Las empresas industriales españolas de tamaño medio muestran una actitud más avanzada hacia la transformación digital que la media europea, aunque el avance sigue condicionado por fuertes limitaciones presupuestarias y carencias de talento especializado. Así lo revela el estudio “El futuro digital de las empresas industriales europeas de tamaño medio”, elaborado por Forterro a partir de entrevistas a más de 1.250 responsables de decisión en cinco países europeos.
España, por encima de la media en ambición digital
Casi la mitad de las empresas industriales españolas (49 %) considera que su progreso en transformación digital en los últimos tres años ha sido bueno o excelente, 14 puntos por encima de la media europea. Además, el 57 % cuenta ya con una hoja de ruta definida para su transformación digital, en línea con el promedio europeo.
La nube desempeña un papel central en esta evolución. Actualmente, el 35 % de las empresas españolas utiliza ERP en la nube y un 40 % opera con modelos híbridos. De cara al futuro, el 79 % prevé apostar por modelos cloud o híbridos, consolidando el abandono progresivo de los sistemas puramente locales.
Sin embargo, el 60 % de las empresas españolas considera que la nube sigue siendo una oportunidad sin explotar, el porcentaje más alto de Europa. El 57 % reconoce que una adopción limitada del cloud les impide extraer todo el valor de tecnologías como la inteligencia artificial y la GenAI.
“Para cualquier empresa, el cloud es la clave para aprovechar la innovación y el potencial de la tecnología avanzada. Para la mediana empresa industrial, la nube está pasando de ser algo secundario a un elemento fundamental”, comentó Thomas Knorr, VicePresidente, de Forterro.
Inteligencia artificial: interés alto, inversión limitada
España destaca también por su fuerte interés en la inteligencia artificial. El 48 % de las empresas industriales españolas sitúa la maximización del valor de la GenAI como su principal prioridad tecnológica, muy por encima del resto de países analizados.
No obstante, este interés choca con la realidad financiera: el 34 % identifica las restricciones presupuestarias como la principal barrera para la adopción de IA, la cifra más elevada del estudio. Esta tensión entre ambición tecnológica y capacidad de inversión se perfila como uno de los grandes dilemas del mercado español.
Presupuesto y resistencia interna, principales obstáculos
La falta de presupuesto es la principal barrera para la adopción del cloud en España (44 %), seguida de la escasa implicación de la alta dirección (43 %) y la falta de motivación interna para el cambio (41 %). Los departamentos más reticentes a la transformación digital son producción, finanzas y logística, lo que evidencia que el reto no es solo tecnológico, sino también cultural y organizativo.
Talento digital: confianza alta, impacto real
Aunque España presenta importantes carencias en ciberseguridad, análisis de datos e IA, se diferencia del resto de Europa por un mayor optimismo en la contratación: el 78 % de las empresas confía en poder incorporar talento digital adecuado, 21 puntos por encima de la media europea.
Paradójicamente, el 60 % reconoce que la falta de competencias ya ha afectado a su capacidad de crecer o acometer nuevos proyectos, lo que sugiere una brecha entre expectativas y realidad operativa.
Cumplimiento normativo y Pasaporte Digital de Producto
En el ámbito regulatorio, el 55 % de las empresas españolas afirma conocer el Pasaporte Digital de Producto (DPP), aunque casi un tercio no está seguro de estar preparado para cumplirlo.
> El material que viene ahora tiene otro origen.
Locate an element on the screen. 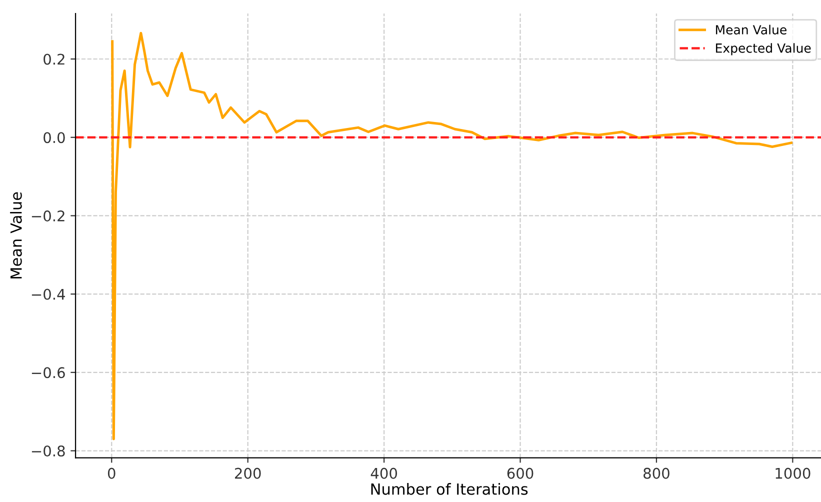 The height and width of the screenshot is (502, 821). y-tick-label: −0.6 is located at coordinates (48, 372).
Los principales obstáculos identificados son la falta de recursos, la ausencia de orientación clara y la elevada complejidad de los requisitos.
De media, las empresas industriales españolas prevén invertir más de 36.000 euros en la adaptación al DPP, una cifra relevante para organizaciones de tamaño medio en un contexto de presión de costes.
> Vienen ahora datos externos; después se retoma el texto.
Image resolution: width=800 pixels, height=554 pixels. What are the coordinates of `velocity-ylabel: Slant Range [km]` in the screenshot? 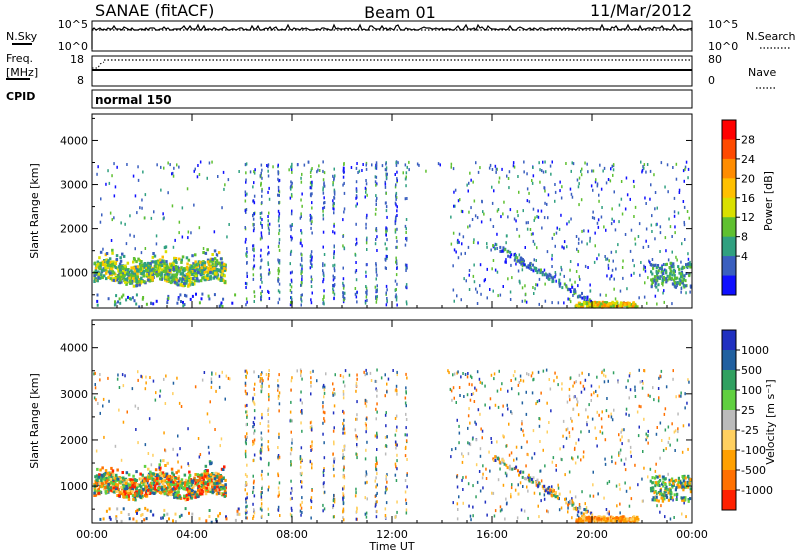 It's located at (34, 421).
Un mercado con potencial, pero decisiones pendientes
El estudio concluye que el tejido industrial español parte de una posición favorable en términos de actitud y ambición digital, pero deberá resolver rápidamente sus limitaciones presupuestarias, reforzar el alineamiento de la dirección y acelerar la capacitación digital si quiere convertir esa ambición en ventaja competitiva real en los próximos años.